La multiplication des tempêtes et des périodes de canicule « rend encore plus crucial le fait que nous soyons bien préparés, que nous prévoyions ces événements bien longtemps à l’avance », explique Florence Rabier, directrice générale du Centre européen de prévision météorologique à moyen terme (CEPMMT).
Cette organisation intergouvernementale, créée en 1975 et qui regroupe 34 États, principalement européens, entend « pousser les frontières de la prévision numérique, en particulier dans le temps », a-t-elle rappelé jeudi, au cours d’une conférence de presse conjointe avec Météo-France.
A l’époque de la création du CEPMMT, « on savait prévoir le temps qu’il ferait un jour, deux jours peut-être à l’avance, si on avait un peu de chance », rappelle Mme Rabier.
« Maintenant, on a toute une catégorie d’utilisateurs professionnels qui sont de plus en plus exigeants », relève Jean-Marie Carrière, directeur des services météorologiques à Météo-France.
Les secteurs de l’agriculture, des transports terrestres, du rail, des BTP, de l’énergie – notamment l’éolien et le photovoltaïque – sont très demandeurs de prévisions de plus en plus précoces et précises.
Dans une « feuille de route jusqu’à 2025 », le CEPMMT s’est lancé plusieurs « grands défis », explique Mme Rabier.
Le premier concerne les événements « à fort impact », comme les tempêtes, les cyclones tropicaux, les inondations.
« On veut pousser les limites jusqu’à les prévoir environ dix jours à l’avance », contre sept en moyenne actuellement, indique-t-elle.
« Gagner trois jours en dix ans, c’est un défi » parce que jusqu’à présent, « en moyenne, on s’est amélioré d’un jour par décennie, c’est-à-dire que la prévision à cinq jours aujourd’hui est de la même qualité que celle à quatre jours il y a dix ans ».
Autre défi, prévoir des phénomènes comme les vagues de chaleur qui s’installent pour quelques semaines.
Les prévisionnistes veulent les prévoir « trois semaines à l’avance en moyenne », d’ici à 2025, contre deux semaines, deux semaines et demie actuellement.

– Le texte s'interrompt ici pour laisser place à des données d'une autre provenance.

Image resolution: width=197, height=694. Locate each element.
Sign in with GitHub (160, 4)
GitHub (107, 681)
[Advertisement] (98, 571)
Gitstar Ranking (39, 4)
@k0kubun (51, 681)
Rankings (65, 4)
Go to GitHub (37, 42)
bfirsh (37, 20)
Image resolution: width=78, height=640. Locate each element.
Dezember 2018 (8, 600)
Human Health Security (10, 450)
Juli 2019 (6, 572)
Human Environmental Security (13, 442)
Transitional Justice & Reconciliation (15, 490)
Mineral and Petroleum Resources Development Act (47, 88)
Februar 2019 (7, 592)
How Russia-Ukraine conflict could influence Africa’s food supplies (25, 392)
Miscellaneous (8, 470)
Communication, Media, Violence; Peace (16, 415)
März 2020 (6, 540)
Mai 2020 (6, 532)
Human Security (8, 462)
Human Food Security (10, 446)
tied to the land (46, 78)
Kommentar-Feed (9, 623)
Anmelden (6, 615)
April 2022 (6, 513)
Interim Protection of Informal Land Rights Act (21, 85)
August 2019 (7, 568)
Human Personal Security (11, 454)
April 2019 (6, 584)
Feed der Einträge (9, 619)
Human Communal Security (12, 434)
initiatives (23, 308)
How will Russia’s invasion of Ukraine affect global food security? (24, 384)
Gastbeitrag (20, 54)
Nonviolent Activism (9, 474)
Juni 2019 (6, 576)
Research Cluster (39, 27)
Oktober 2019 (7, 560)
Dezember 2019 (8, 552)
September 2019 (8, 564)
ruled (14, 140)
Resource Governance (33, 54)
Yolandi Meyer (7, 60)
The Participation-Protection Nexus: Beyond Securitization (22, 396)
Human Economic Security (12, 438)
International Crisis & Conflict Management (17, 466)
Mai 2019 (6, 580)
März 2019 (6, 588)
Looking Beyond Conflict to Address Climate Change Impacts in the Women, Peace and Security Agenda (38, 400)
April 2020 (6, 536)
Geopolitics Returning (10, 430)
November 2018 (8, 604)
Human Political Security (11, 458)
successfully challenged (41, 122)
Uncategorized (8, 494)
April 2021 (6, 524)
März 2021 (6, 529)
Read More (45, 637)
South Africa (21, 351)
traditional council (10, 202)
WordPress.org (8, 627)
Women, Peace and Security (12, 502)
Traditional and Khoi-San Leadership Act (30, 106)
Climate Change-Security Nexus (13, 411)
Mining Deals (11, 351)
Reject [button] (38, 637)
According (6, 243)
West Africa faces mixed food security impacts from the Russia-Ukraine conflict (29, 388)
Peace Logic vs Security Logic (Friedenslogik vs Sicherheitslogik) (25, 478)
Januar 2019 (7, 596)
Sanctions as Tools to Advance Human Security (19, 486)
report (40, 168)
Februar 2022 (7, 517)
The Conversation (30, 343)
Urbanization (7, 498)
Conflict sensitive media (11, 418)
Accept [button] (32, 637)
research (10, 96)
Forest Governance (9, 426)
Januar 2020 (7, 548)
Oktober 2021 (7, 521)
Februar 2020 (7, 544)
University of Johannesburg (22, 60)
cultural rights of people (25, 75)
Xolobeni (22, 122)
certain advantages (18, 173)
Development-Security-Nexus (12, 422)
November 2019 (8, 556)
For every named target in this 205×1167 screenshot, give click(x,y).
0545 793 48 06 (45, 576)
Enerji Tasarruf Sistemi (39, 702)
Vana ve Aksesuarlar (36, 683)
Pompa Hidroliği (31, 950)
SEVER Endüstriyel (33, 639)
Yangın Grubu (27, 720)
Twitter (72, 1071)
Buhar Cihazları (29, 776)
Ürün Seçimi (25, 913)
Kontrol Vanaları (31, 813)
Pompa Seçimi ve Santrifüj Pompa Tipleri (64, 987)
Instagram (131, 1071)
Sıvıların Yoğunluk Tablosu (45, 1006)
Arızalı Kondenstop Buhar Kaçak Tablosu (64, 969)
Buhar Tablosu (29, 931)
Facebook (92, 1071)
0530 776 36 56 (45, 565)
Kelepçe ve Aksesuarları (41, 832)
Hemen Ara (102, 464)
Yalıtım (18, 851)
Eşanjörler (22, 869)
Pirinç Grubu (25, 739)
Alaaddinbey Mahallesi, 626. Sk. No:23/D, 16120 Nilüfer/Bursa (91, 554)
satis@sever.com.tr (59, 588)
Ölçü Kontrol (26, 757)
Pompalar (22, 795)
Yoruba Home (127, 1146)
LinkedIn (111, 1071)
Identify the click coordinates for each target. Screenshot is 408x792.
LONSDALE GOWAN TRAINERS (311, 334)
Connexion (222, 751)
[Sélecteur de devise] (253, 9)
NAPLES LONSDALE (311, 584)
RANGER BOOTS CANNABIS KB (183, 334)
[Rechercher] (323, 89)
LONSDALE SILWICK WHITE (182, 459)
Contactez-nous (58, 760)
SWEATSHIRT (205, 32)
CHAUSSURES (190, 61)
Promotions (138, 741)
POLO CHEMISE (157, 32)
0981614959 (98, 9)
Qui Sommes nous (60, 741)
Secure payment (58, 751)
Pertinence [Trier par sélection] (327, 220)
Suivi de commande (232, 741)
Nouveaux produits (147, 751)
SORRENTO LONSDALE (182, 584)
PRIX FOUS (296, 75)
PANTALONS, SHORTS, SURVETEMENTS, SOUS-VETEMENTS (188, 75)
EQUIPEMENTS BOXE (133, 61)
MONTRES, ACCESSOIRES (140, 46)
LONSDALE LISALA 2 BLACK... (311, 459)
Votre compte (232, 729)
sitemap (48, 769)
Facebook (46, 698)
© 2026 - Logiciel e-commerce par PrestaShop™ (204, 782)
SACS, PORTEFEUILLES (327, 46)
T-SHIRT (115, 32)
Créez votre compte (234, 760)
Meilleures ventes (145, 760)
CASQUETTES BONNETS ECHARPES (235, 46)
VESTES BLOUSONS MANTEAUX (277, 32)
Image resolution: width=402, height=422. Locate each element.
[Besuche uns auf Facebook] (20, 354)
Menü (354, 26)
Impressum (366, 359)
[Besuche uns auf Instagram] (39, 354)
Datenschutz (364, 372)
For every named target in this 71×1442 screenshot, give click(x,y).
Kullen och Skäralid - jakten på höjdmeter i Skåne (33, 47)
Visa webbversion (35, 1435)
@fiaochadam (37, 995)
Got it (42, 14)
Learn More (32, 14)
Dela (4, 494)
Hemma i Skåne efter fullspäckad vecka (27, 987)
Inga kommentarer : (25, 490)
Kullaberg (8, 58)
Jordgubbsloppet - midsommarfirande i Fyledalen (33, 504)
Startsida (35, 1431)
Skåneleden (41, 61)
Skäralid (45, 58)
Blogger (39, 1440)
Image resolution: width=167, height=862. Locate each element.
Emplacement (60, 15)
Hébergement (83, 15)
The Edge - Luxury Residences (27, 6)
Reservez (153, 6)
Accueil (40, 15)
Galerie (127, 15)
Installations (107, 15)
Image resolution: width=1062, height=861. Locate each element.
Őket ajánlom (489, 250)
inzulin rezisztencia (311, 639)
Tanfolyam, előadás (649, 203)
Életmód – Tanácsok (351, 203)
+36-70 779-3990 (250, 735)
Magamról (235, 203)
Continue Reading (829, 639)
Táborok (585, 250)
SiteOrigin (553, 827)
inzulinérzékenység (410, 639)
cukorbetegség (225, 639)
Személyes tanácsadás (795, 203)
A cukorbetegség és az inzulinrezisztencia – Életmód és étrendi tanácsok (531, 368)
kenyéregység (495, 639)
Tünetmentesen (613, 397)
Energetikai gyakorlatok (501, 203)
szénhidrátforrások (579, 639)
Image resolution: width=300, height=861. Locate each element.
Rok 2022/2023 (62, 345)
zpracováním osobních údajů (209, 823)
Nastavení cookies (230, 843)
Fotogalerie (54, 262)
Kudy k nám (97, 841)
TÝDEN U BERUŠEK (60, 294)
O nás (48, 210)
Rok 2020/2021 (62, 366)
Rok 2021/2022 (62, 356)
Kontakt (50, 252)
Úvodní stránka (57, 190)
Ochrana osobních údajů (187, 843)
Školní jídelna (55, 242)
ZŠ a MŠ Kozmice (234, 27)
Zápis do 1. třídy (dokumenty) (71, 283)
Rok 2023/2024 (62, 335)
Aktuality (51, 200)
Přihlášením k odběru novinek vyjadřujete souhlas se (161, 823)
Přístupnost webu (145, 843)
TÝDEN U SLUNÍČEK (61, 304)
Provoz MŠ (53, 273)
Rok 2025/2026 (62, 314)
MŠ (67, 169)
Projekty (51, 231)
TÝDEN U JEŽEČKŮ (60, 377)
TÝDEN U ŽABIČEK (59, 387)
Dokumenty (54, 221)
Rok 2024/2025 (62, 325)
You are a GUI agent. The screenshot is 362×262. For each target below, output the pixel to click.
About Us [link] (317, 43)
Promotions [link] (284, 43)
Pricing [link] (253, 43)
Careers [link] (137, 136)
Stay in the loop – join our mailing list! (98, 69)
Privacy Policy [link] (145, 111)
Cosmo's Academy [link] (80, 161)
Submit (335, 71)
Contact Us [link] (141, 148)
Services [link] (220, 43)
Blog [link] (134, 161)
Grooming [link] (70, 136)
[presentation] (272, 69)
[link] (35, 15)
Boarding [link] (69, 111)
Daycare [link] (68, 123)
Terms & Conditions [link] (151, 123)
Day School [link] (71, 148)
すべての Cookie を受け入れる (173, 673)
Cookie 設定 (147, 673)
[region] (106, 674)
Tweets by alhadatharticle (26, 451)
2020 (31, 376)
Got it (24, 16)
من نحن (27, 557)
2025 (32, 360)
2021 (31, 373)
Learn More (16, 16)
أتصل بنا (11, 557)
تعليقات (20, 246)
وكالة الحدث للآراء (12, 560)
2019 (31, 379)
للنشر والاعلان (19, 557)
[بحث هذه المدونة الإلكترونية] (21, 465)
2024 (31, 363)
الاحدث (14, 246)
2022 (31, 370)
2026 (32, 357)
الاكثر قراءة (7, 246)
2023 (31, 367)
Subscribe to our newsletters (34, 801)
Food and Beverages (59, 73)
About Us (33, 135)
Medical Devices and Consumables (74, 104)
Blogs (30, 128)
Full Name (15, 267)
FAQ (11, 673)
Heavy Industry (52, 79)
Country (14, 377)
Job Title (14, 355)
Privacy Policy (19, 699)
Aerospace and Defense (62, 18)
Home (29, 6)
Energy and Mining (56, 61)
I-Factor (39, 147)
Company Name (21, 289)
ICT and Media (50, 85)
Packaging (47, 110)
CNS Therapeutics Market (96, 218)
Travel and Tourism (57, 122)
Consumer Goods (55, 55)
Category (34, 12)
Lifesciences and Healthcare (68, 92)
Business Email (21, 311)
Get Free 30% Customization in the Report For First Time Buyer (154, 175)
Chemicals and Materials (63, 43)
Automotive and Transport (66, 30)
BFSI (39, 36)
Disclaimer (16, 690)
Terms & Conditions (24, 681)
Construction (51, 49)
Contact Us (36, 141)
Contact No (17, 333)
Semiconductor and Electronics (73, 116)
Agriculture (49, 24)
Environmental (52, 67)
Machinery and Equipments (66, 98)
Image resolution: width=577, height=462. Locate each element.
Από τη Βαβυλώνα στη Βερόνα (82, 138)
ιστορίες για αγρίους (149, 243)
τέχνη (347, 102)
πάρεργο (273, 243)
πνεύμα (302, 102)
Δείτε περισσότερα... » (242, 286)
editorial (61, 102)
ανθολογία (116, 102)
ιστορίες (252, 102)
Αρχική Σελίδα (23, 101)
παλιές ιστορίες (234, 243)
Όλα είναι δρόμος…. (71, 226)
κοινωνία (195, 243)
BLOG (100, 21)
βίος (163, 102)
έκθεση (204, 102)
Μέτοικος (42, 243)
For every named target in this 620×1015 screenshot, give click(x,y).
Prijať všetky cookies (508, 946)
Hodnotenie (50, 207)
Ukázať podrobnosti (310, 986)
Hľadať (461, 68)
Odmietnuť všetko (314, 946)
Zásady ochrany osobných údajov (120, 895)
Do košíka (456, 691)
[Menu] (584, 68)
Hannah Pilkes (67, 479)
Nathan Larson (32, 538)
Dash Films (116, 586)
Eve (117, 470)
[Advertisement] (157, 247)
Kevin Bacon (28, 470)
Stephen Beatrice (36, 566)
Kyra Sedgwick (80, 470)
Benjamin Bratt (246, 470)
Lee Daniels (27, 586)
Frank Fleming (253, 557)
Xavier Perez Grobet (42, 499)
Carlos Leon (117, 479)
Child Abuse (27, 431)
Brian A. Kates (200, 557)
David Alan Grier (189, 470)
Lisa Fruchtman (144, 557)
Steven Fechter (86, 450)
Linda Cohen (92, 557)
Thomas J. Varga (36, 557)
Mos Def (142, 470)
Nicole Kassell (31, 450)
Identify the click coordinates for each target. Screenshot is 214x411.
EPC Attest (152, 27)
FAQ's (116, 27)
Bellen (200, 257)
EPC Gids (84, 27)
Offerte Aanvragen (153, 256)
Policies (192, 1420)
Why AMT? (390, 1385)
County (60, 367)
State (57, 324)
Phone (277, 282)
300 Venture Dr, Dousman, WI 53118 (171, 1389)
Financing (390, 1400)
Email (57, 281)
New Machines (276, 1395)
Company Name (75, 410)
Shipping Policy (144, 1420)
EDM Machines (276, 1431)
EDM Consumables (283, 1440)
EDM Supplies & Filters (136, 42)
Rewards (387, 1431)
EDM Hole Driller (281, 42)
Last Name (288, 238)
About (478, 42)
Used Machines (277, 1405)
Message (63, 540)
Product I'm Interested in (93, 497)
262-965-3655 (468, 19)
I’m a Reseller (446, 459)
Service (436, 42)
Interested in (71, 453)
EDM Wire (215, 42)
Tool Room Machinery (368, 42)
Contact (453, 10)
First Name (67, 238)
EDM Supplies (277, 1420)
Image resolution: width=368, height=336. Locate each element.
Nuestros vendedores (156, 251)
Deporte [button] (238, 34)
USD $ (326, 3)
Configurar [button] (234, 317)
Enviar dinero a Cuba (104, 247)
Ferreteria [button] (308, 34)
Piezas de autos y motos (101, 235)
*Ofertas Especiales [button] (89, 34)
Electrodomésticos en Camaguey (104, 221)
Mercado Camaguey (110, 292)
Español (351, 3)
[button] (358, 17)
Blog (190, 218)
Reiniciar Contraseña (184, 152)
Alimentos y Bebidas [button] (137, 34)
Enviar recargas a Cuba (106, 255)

Quant aux grands événements à l’échelle de la planète, comme les épisodes El Niño (une intensification d’un courant équatorial chaud du Pacifique, qui revient tous les 5 ans environ), aux forts impacts météorologiques, les météorologues aimeraient les prévoir un an à l’avance.
Actuellement, « une fois par mois, on fait tourner des prévisions jusqu’à sept mois d’échéance », précise Mme Rabier.
Pour améliorer la qualité des prévisions, « on a beaucoup plus de sources d’observations qu’il y a 40 ans, ce qui a permis de beaucoup améliorer la précision », relève Mme Rabier.
Le CEPMMT « utilise plus de 40 millions d’observations satellitaires par jour », provenant de satellites chinois, japonais, américains, européens, etc, rappelle-t-elle.
L’amélioration de la qualité des prévisions suppose « non seulement d’utiliser un modèle amélioré de l’atmosphère, mais également de mettre davantage l’accent sur (…) l’océan, l’état de la mer, les glaces de mer, les terres émergées, les aérosols (particules en suspension dans l’atmosphère, ndlr) et toutes leurs interactions », souligne la feuille de route du CEPMMT.
De nouvelles générations de satellites et de radars devraient aussi permettre d’améliorer la précision des prévisions.